_WORK INSTRUCTION_. Which lines run from the line with "Collapse the 动易商城 tree node" to the end of the entries? Write out exactly those, leaving out the pictures.
═══ DATA RECORDS
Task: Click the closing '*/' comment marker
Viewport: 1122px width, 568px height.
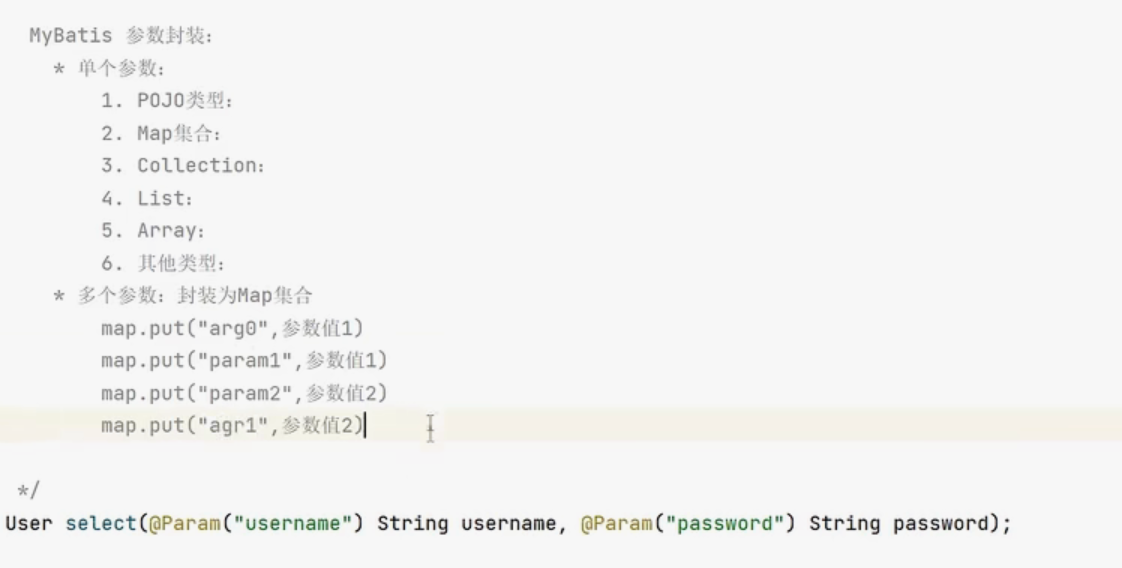Action: (28, 490)
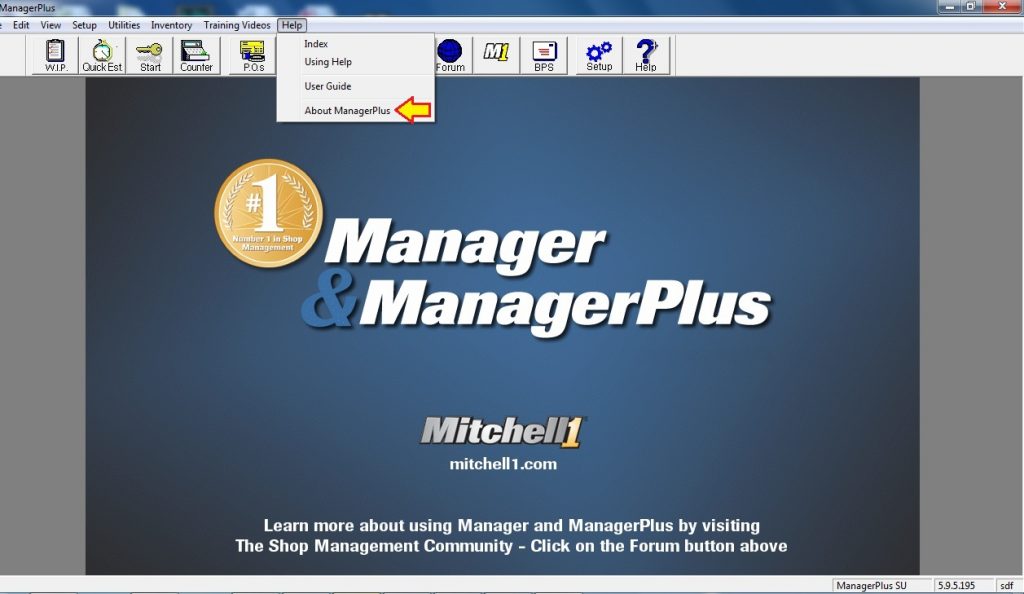Expand the Inventory menu
Viewport: 1024px width, 594px height.
(171, 25)
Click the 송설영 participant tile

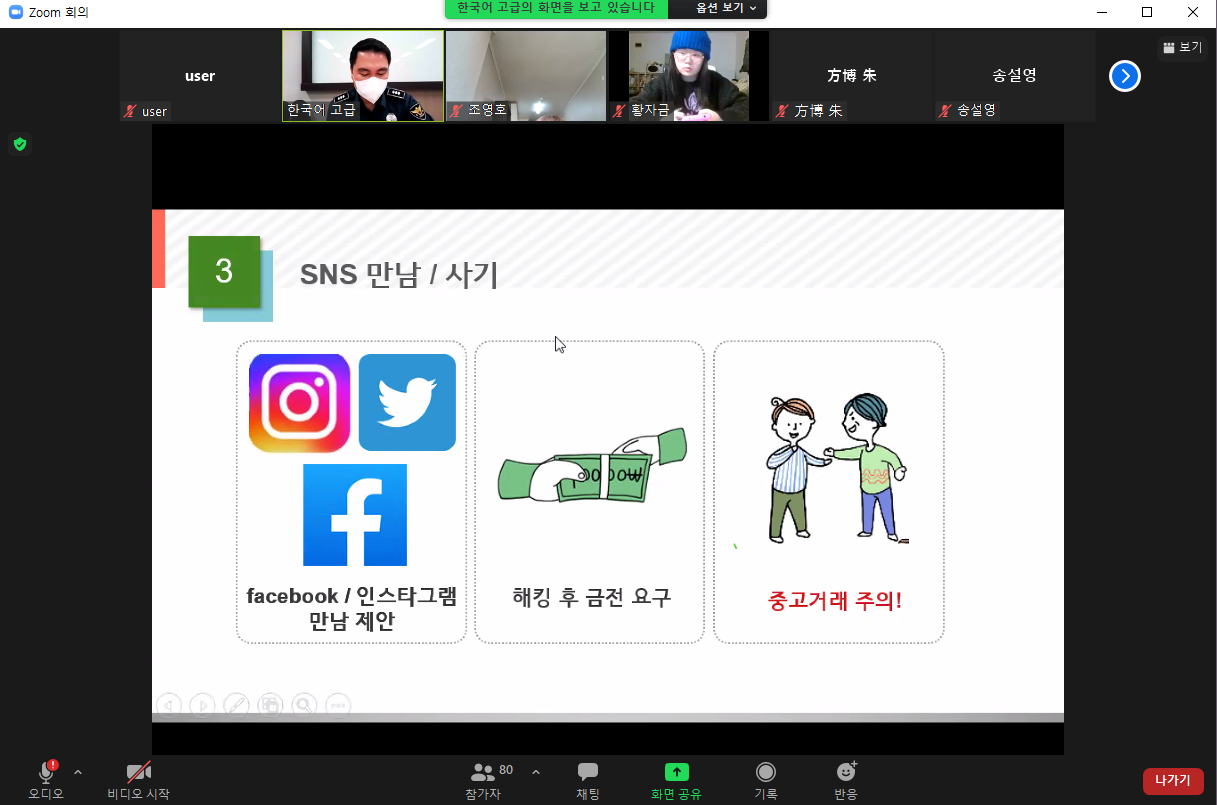pyautogui.click(x=1013, y=76)
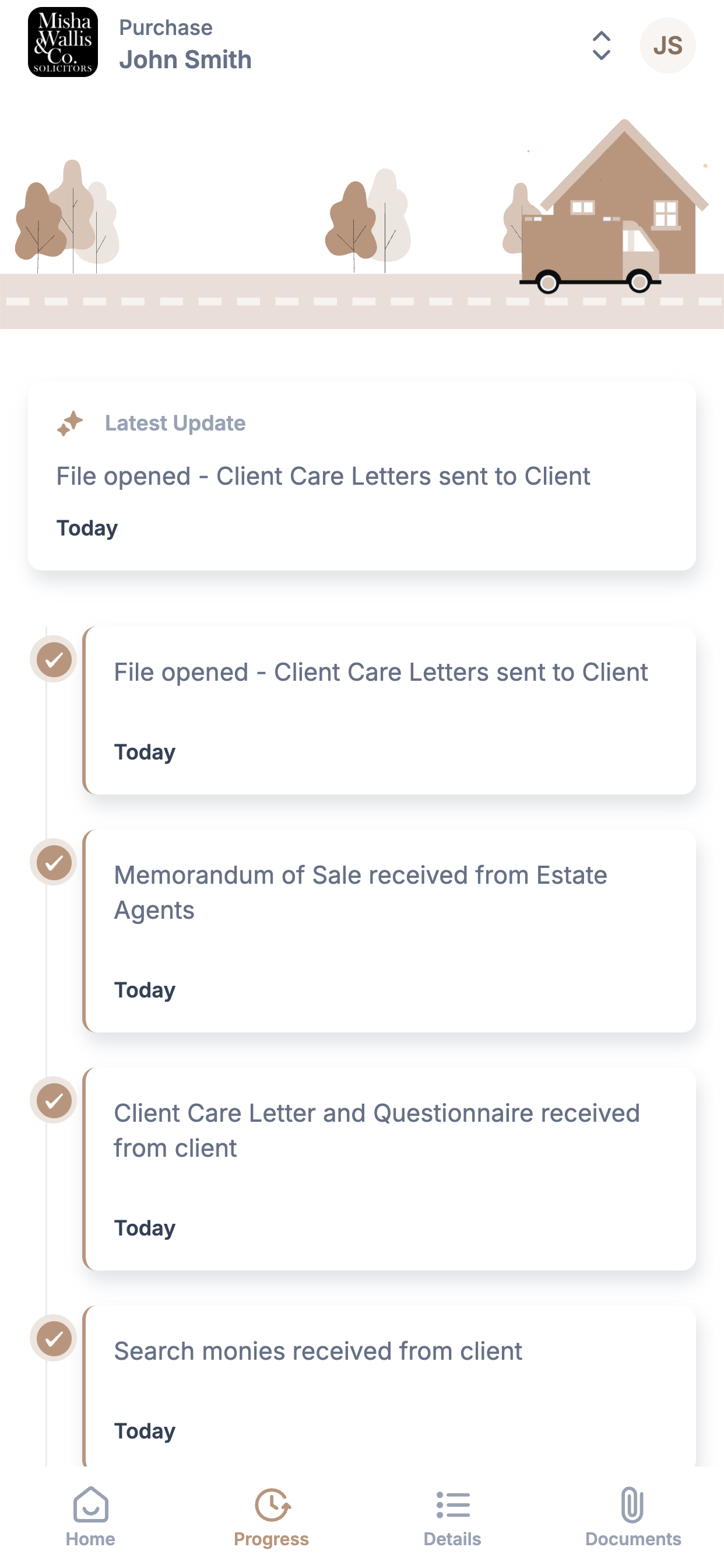Tap checkmark beside Memorandum of Sale milestone
The height and width of the screenshot is (1568, 724).
click(x=54, y=862)
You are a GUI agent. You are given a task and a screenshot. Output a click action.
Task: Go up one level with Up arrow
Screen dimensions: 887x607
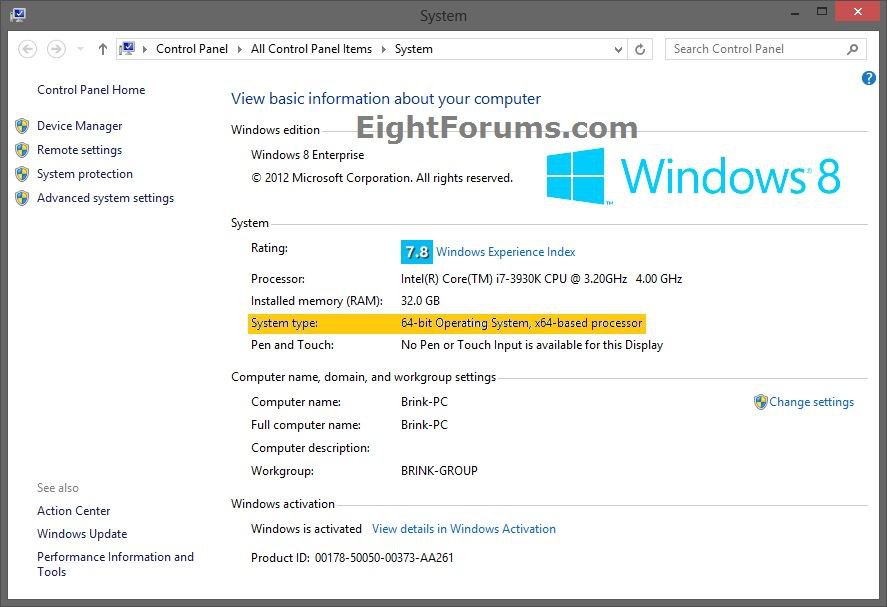click(x=102, y=49)
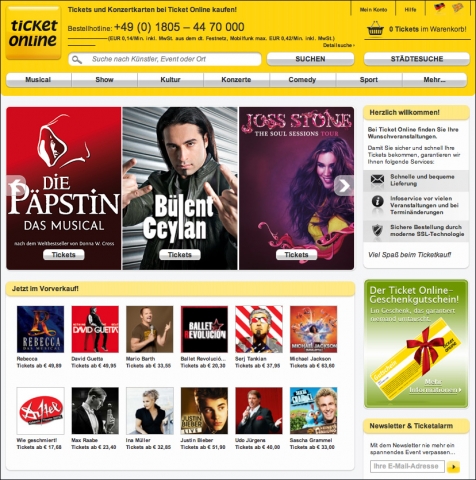476x480 pixels.
Task: Open the Justin Bieber thumbnail
Action: click(x=204, y=411)
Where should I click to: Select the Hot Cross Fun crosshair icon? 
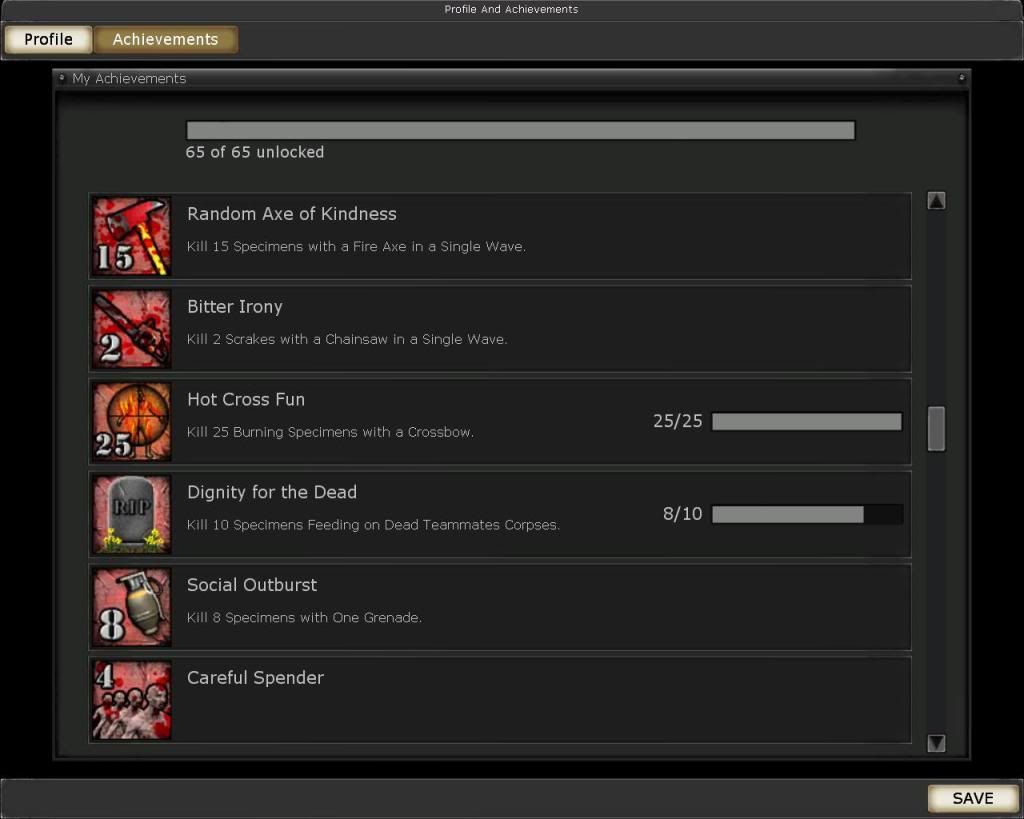(x=131, y=421)
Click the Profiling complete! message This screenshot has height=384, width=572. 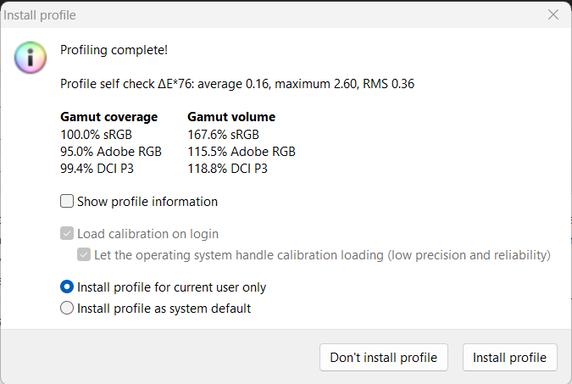click(114, 50)
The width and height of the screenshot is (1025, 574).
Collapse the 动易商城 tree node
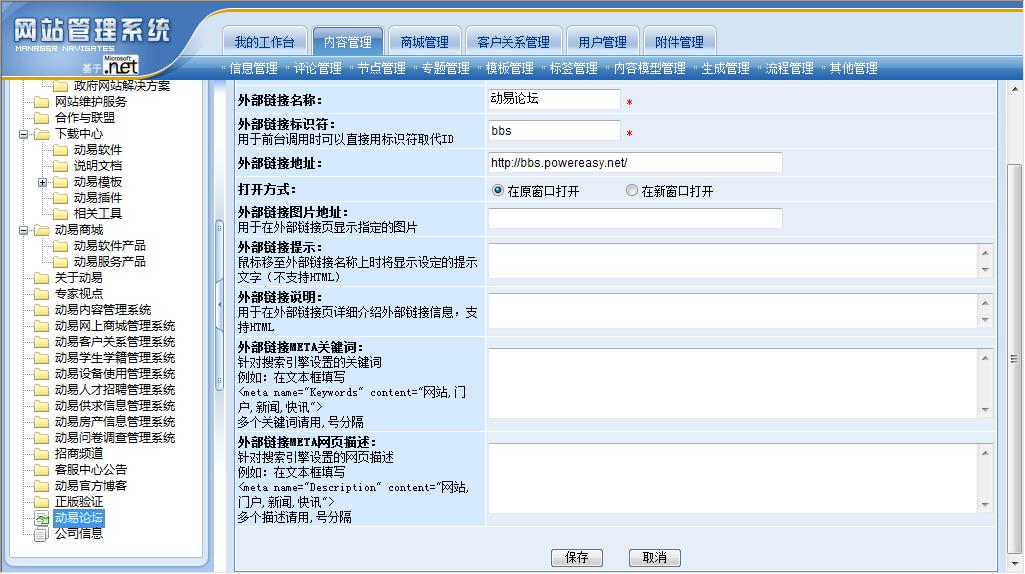(22, 230)
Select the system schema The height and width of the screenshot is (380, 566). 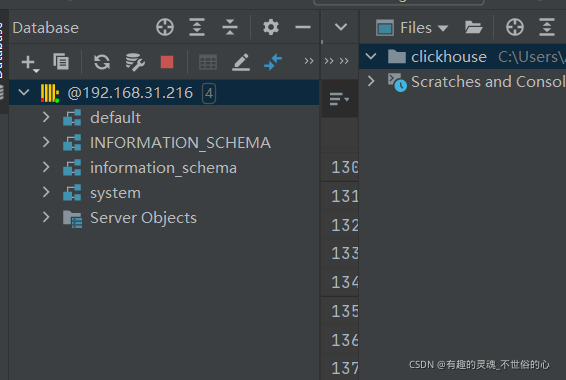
══════
_EXERCISE ANSWER_.
Collapse the 动易商城 tree node
(22, 230)
Select the system schema The height and width of the screenshot is (380, 566). 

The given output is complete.